● Task item
Only the lines from the one with "Instruction: Open the" to the end of the data below should be given again, exactly, with both ends included and pictures omitted.

-------- Input data --------

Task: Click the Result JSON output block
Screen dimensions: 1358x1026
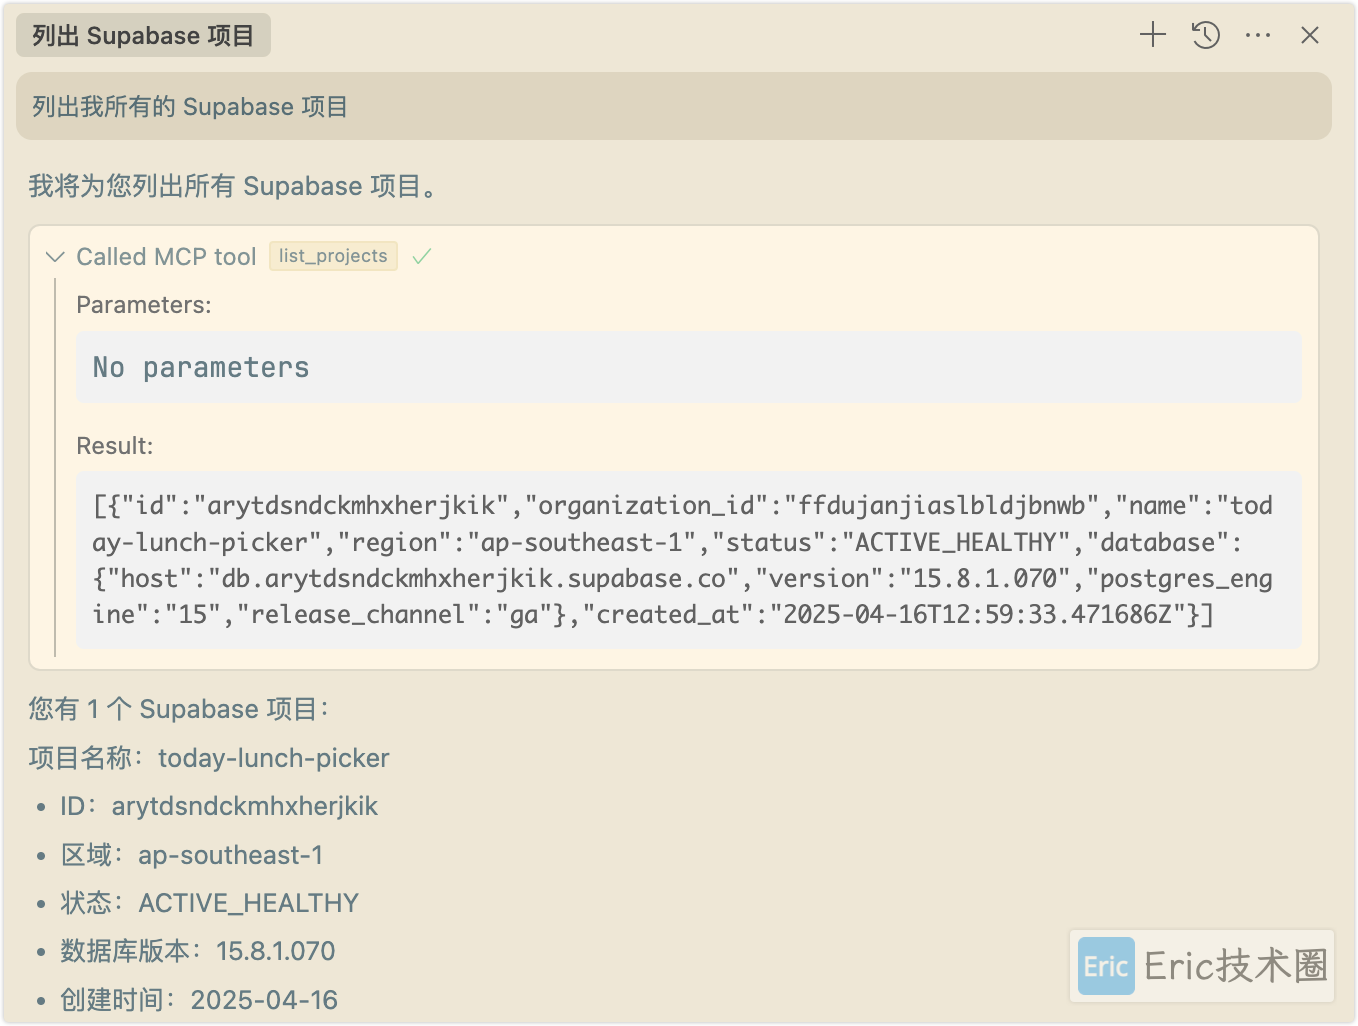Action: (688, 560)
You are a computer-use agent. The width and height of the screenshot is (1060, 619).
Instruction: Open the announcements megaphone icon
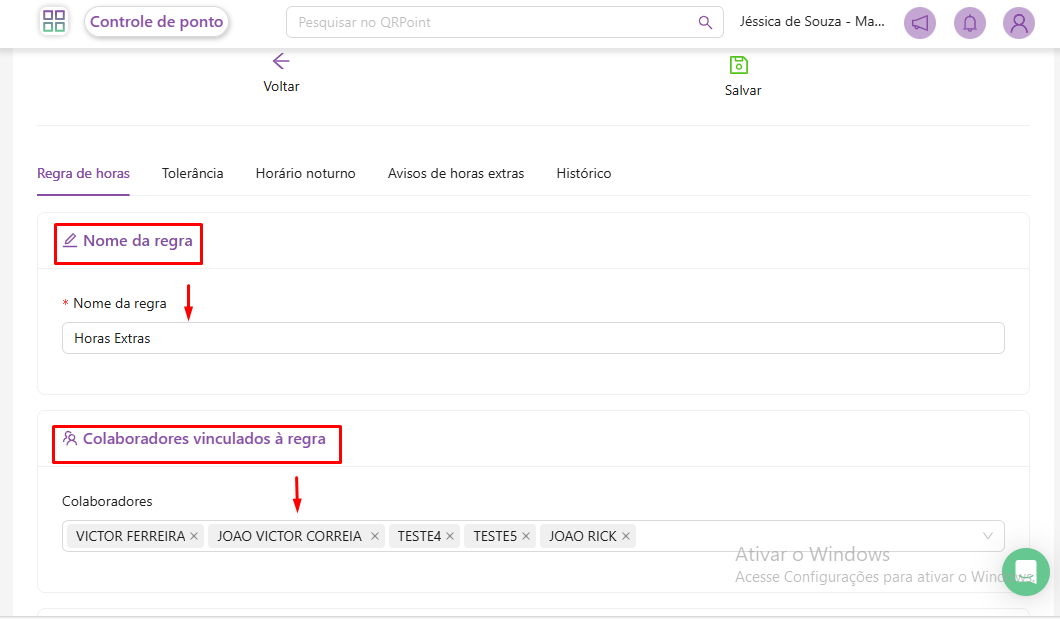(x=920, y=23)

--------

● Answer to this task
Instruction: Open the announcements megaphone icon
(x=920, y=23)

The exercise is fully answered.